BlackBerry applications finally become a real business

The main screen of the premiere edition of BlackBerry App World, April 1, 2009.It may not really have the look and feel of a "world" just yet, but let's face it, Research In Motion is a late enough entry into this field that all the really good metaphors have already been taken. Today -- no fooling -- is the first day of BlackBerry App World, which is an application in itself that enables a market for other usable features, for a brand name that does find itself playing catch-up to its rivals these days.

The most appropriate word for the application shopping experience for BlackBerry up until yesterday has been "painful," but this is coming from someone who has built up quite a resistance to being impressed by software. Carriers prefer to set up users' browsers so that the application purchase process goes directly through them, often through their default home pages. So business relationships with major carriers such as Verizon Wireless, more than any other reason, have kept RIM from mounting a respectable challenge to Apple and others up to now.

But the mobile user now expects some kind of app market as a standard feature; and before Microsoft (of all companies) beats RIM to the punch, it's time for RIM to answer the call. BlackBerry App World is relatively painless, which is a refreshing change in itself. There's a primary gallery up front, featuring the major accounts with extra-large icons. Facebook, Google Talk, Yahoo, and Guitar Hero were among the charter members of this gallery; but most users are going to want to jump straight to the catalog of Categories.
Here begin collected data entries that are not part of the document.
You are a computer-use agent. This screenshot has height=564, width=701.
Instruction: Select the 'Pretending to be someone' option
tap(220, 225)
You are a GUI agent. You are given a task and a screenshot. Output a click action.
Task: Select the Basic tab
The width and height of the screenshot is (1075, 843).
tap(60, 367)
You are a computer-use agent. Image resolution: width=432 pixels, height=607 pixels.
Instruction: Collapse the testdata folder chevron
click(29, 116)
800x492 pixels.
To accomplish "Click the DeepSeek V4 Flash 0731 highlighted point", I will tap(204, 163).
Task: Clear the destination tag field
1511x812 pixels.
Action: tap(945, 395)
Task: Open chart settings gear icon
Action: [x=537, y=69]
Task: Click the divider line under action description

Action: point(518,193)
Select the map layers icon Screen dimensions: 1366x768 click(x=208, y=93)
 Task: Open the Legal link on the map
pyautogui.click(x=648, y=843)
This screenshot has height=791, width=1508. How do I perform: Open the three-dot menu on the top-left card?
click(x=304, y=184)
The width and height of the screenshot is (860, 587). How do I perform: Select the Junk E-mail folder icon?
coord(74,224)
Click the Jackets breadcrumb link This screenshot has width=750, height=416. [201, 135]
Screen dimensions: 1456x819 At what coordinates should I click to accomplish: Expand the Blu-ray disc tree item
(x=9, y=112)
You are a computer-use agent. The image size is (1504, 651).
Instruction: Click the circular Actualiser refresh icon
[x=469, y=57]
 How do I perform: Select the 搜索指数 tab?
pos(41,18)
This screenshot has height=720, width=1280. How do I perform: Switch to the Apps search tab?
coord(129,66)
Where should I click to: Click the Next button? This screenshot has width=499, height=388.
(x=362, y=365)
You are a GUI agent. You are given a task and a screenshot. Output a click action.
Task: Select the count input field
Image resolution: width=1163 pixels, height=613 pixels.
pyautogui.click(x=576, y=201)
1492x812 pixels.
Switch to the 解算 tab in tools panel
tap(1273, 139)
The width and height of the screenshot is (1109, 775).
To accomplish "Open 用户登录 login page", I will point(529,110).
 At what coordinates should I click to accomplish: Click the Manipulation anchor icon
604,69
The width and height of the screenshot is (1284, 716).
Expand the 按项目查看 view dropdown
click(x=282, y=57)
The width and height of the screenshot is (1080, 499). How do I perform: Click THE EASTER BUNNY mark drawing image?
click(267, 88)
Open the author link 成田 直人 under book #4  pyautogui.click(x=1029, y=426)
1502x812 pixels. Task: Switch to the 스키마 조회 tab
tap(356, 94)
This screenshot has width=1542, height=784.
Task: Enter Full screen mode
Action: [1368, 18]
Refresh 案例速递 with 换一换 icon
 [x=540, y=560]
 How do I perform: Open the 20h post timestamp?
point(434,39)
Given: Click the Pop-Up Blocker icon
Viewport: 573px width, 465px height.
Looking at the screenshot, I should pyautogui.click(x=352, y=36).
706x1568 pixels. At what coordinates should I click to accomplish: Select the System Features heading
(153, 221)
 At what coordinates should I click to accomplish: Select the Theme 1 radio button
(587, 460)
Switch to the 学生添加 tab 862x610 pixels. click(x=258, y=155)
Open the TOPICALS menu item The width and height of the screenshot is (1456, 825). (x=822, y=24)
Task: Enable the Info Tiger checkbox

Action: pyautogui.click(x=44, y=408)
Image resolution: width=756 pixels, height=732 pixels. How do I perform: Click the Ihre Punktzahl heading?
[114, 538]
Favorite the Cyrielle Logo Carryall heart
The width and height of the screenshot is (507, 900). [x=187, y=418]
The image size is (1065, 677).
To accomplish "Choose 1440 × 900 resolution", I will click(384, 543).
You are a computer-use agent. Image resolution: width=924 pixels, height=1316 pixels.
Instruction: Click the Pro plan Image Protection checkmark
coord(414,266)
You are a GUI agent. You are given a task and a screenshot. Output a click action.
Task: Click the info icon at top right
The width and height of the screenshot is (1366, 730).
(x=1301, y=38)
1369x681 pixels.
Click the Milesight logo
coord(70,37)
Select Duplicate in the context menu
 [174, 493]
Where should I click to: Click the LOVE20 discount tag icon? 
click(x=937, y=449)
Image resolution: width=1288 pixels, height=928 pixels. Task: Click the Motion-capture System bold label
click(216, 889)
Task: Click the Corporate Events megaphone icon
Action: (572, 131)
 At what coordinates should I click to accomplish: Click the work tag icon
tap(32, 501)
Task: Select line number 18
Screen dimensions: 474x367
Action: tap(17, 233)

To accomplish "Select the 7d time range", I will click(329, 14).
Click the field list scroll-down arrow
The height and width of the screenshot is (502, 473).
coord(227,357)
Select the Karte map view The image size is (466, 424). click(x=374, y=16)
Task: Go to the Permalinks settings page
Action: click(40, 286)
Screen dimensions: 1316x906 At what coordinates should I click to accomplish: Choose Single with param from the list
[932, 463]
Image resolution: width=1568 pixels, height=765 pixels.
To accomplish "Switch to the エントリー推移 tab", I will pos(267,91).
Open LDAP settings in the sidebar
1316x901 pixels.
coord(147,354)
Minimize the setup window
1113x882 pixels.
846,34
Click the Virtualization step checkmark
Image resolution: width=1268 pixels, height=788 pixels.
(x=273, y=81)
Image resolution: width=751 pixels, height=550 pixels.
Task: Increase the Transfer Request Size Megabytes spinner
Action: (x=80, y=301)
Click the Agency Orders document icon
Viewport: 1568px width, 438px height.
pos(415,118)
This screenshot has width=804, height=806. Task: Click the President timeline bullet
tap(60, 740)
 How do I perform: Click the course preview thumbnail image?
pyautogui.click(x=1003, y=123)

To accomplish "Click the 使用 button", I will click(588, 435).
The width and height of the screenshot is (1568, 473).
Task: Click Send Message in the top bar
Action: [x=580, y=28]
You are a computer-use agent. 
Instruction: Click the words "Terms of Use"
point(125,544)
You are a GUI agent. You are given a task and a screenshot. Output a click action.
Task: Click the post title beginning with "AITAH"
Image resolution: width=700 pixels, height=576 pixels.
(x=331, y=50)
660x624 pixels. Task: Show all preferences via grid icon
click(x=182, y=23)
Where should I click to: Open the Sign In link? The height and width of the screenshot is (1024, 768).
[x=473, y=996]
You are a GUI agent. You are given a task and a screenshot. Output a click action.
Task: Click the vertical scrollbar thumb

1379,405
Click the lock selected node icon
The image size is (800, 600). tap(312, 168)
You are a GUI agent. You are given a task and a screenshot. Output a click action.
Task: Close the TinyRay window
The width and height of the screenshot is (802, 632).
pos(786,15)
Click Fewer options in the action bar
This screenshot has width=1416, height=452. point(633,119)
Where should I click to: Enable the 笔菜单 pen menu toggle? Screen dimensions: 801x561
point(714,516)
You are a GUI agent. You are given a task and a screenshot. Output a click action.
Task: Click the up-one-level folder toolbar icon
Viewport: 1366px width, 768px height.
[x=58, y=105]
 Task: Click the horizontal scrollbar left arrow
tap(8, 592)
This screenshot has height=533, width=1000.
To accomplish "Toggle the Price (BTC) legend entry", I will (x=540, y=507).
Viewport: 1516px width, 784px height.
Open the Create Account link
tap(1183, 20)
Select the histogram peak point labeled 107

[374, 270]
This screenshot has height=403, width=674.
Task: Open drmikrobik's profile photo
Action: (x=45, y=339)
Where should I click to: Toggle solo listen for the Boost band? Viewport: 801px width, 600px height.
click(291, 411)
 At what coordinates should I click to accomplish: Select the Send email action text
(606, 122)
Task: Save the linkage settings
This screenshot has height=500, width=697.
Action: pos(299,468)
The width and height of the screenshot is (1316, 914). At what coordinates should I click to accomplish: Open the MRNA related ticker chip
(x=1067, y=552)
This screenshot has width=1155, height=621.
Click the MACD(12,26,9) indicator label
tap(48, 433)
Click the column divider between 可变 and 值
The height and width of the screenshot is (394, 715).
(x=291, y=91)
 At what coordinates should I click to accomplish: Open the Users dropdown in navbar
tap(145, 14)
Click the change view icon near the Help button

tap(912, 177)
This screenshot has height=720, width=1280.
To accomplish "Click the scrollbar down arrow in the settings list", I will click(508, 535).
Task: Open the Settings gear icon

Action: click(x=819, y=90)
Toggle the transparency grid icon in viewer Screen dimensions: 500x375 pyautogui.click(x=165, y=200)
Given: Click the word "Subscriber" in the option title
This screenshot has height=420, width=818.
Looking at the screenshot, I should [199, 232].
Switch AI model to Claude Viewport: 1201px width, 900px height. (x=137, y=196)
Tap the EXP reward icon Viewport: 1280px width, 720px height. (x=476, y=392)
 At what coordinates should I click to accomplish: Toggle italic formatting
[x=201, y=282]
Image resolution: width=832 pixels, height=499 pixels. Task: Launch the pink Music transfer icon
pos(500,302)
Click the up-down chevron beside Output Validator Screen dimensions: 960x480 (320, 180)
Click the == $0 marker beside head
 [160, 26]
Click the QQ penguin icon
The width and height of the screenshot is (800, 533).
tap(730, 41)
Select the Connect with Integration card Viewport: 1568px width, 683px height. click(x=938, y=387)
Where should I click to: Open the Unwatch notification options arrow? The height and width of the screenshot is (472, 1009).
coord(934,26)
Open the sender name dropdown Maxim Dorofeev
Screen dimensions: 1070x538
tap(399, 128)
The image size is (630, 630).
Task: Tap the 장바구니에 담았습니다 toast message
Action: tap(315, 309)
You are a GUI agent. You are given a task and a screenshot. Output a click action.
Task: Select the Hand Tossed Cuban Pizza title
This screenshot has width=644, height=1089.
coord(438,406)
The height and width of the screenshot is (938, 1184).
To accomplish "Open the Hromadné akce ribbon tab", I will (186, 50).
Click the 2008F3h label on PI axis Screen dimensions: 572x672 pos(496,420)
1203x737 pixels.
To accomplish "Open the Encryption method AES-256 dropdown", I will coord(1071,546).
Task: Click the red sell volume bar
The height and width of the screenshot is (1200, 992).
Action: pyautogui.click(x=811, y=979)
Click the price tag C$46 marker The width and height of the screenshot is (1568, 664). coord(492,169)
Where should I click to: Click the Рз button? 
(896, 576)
Not all BlackBerrys are video capable just yet, especially the really old ones dating back to early 2008 and even older. So rather than find yourself launching a charter subscription to some kind of streaming Netflix service, the #1 slot in the 10-item "Entertainment" category quite literally offers you a way to subscribe to various fart noises. That's right, subscribe.

Now, this is something that a RIM tester might have wanted to...maybe field-test prior to a premiere day that just happens to fall on April 1. On the one hand, let's say, you have iTunes video on iPhone; and on the other, you have unfortunate bodily noises. Which one makes you want to join in with Gene Kelly and sing, "That's Entertainment?"

The "experience" of finding, reading reviews for, and then downloading an application is straightforward and non-confusing -- and for RIM in recent days, that's actually an accomplishment worth applauding. As an application source for this particular class of devices, App World is the best I've seen thus far. If I'm judging it on its own merits, there's one little functionality recommendation I'd make: When you're searching through a long category ("Games" being the only long category at present), the "Find" field is visible along the top at all times, even when you're scrolling down. However, to use this line, you have to scroll all the way back up to the top of the list so the cursor can jump up. That's not really good design; Find shouldn't be taking up valuable screen space unless you can use it or unless it's being used to qualify what you're seeing in the list right now.

RIM gets around the problem of handling payments (which can be messy for a Canadian company with numerous American customers) by offloading that task to PayPal. So you need a PayPal account to purchase anything that costs above zero, but you don't need one to actually use the App World program, and you can download free apps (such as InstaMapper's GPS Tracker) without messing with PayPal.

So what needs to happen now? Well, RIM needs to make room for applications that leverage remote server power, such as Google Voice Search and next month's eagerly anticipated Skype for BlackBerry. The more power you can take off of a customer's application memory and move onto a remote server, the more applications you can sell to that customer.